Momo et sa mère reviennent chez les parents de celle-ci, loin de la ville – on comprend rapidement que c’est pour retomber sur leurs pattes après le décès dans un accident de leur père et époux. Timide et réservée, Momo est également, sans qu’elle ose se l’avouer, écrasée de tristesse : tout cela ne facilite pas son intégration sur l’île où elle habite à présent, malgré la bonne volonté des enfants du coin. Tout change au moment où Momo devient consciente qu’un trio d’esprits familiers gloutons et grotesques habite leur maison – et qu’elle est la seule à les voir…

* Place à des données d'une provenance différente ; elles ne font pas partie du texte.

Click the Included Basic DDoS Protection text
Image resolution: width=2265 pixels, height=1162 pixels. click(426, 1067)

La Lettre à Momo se préoccupe assez peu d’ambiguïté : les esprits sont-ils bien là, où Momo les crée-t-elle pour concrétiser son besoin de faire son deuil ? Peu importe : l’idée est avant tout de décrire les aventures plus ou moins burlesques de la petite fille flanquée de son trio – péripéties plutôt attendues et sans beaucoup d’enjeu. Le seul moment de grâce vient de la lettre elle-même : message inachevé du père à sa fille, elle est la dernière chose qu’il ait écrite avant son accident – et, évidemment, après une dispute avec Momo. À la fois romanesque et pathétique, l’idée de cette lettre est le meilleur atout du film, même si celui-ci l’utilise finalement bien mal, le reste n’étant qu’une progression lente, tranquille et parfaitement convenue sur le chemin de l’acceptation de soi par la jeune Momo.

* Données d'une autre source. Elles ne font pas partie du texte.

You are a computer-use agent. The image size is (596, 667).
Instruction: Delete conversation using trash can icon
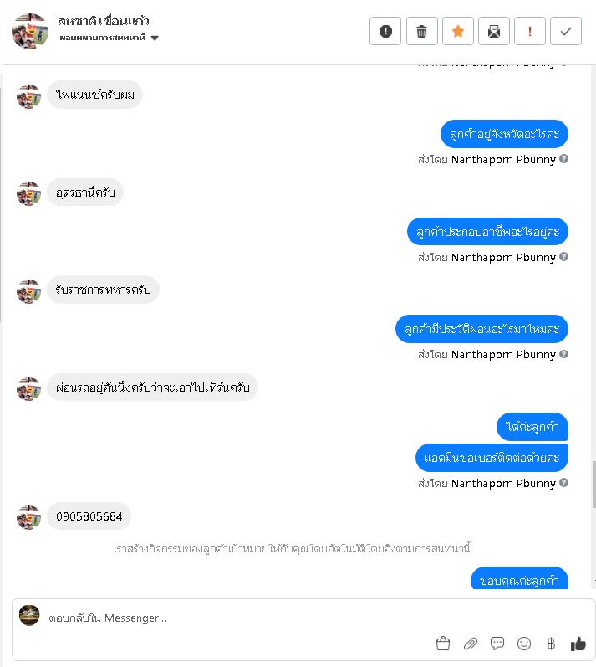[421, 31]
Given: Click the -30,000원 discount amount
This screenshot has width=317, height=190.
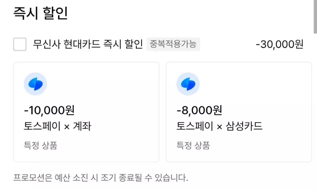Looking at the screenshot, I should (x=279, y=44).
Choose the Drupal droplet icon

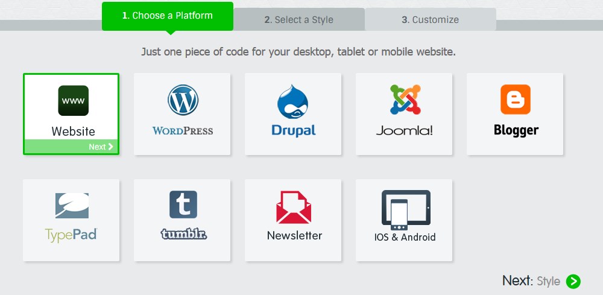(x=292, y=101)
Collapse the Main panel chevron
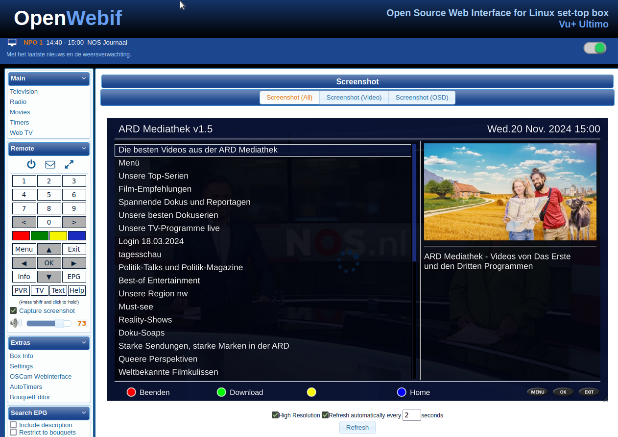 click(x=84, y=78)
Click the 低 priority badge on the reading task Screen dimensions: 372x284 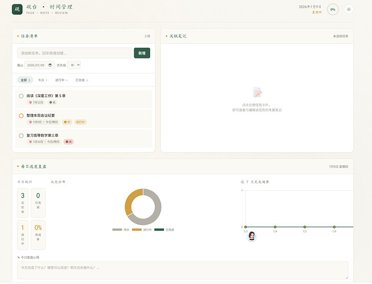(52, 102)
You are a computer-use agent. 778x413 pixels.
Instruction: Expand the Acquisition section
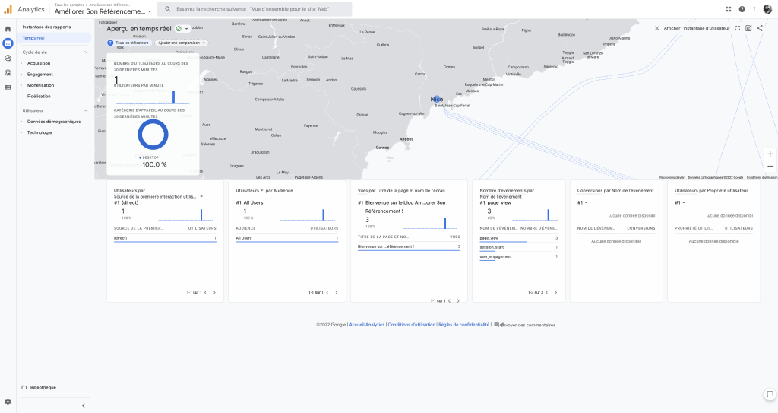(38, 63)
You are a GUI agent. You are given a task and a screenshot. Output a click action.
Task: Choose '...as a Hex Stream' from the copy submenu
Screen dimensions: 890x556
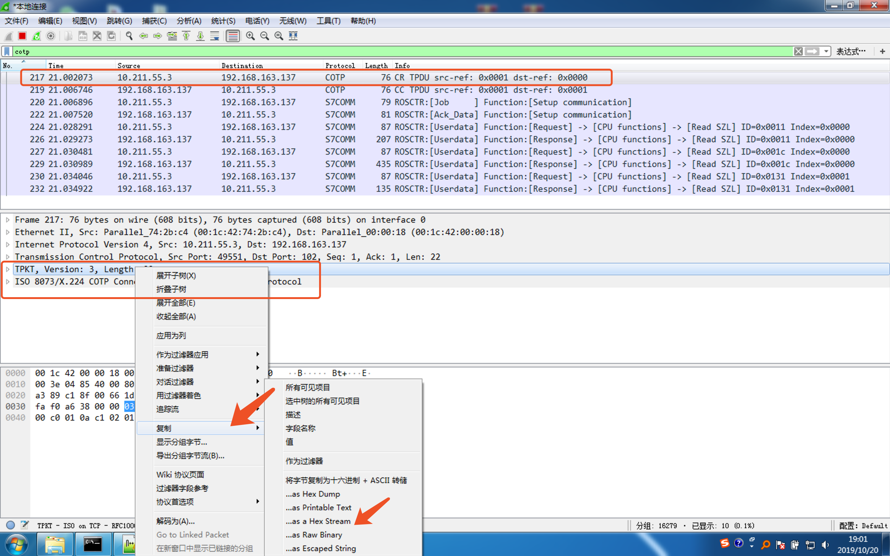(x=318, y=521)
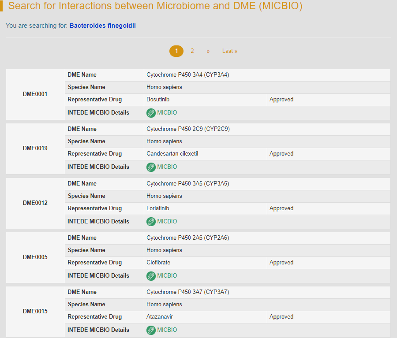This screenshot has height=338, width=397.
Task: Go to page 2 of results
Action: [192, 51]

Lettre à Momo baigne ainsi dans une réelle candeur narrative, semblant cibler un public jeune et non encore encombré de références permettant de déceler le manque d’originalité du film. Par moment, le réalisateur va cependant se permettre quelques scènes étranges, plus originales et fantasmagoriques, la plus importante de ces scènes étant le climax du film, d’une formidable inconséquence. Mais nul ne semble en avoir cure : Lettre à Momo aligne une partition légère et sans conviction de péripéties candides sans vraiment d’ampleur pour approcher le thème, pourtant mature, du deuil – à ce stade, comparer Lettre à Momo avec les formidables Enfants-Loups permet d’en discerner tout le simplisme un tantinet mièvre.

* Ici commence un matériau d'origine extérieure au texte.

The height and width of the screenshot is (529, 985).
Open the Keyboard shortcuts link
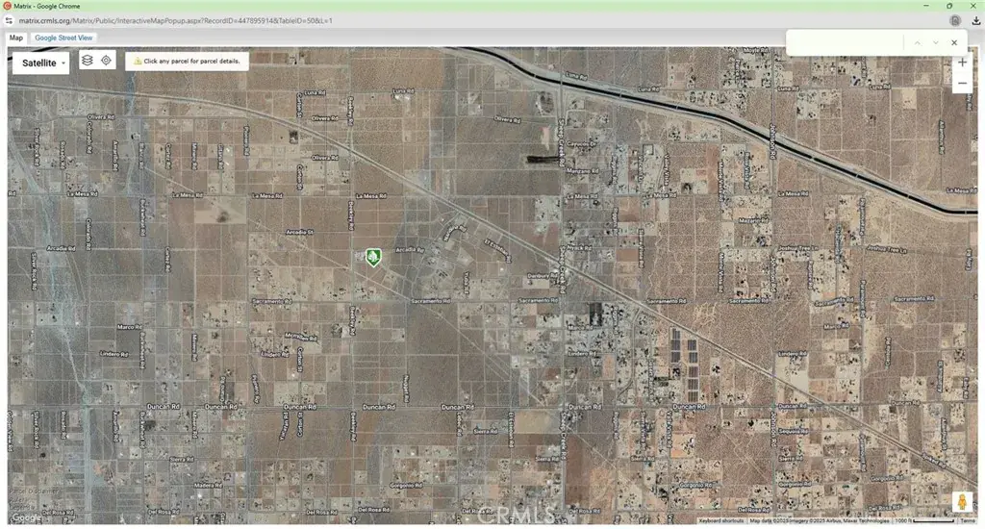pyautogui.click(x=721, y=521)
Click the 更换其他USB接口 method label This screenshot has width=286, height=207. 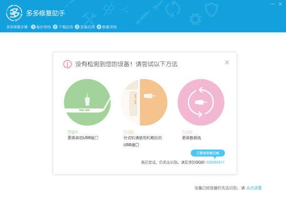[x=83, y=138]
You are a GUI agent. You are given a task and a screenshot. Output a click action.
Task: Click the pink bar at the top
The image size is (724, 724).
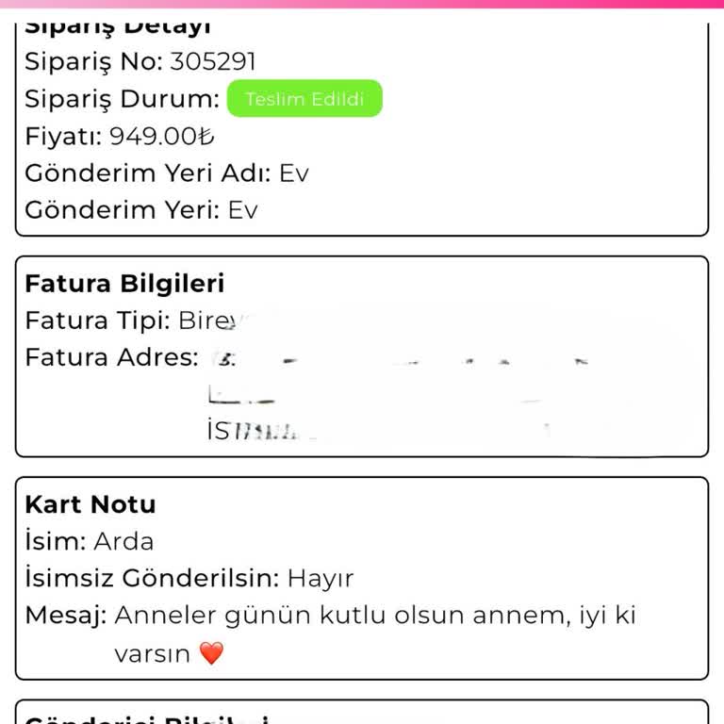pyautogui.click(x=362, y=4)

Peu concerné par son script, Hiroyuki Okiura abat une besogne de faiseur consciencieux. On est aussi peu que lui intéressé par cette Lettre à Momo dont on suit le déroulement sans beaucoup d’émotions, quelles qu’elles soient. Pimentant son scénario prévisible de créatures spirituelles baroques, le réalisateur néglige pourtant leur potentiel délirant, excepté pour une scène formidable, qui constitue le meilleur moment du film. Balisé et attendu, Lettre à Momo se suit sans déplaisir ni surprise – tant qu’on n’a pas la mauvaise idée de se remémorer les promesses extraordinaires formulées par le désormais bien lointain Jin-Roh.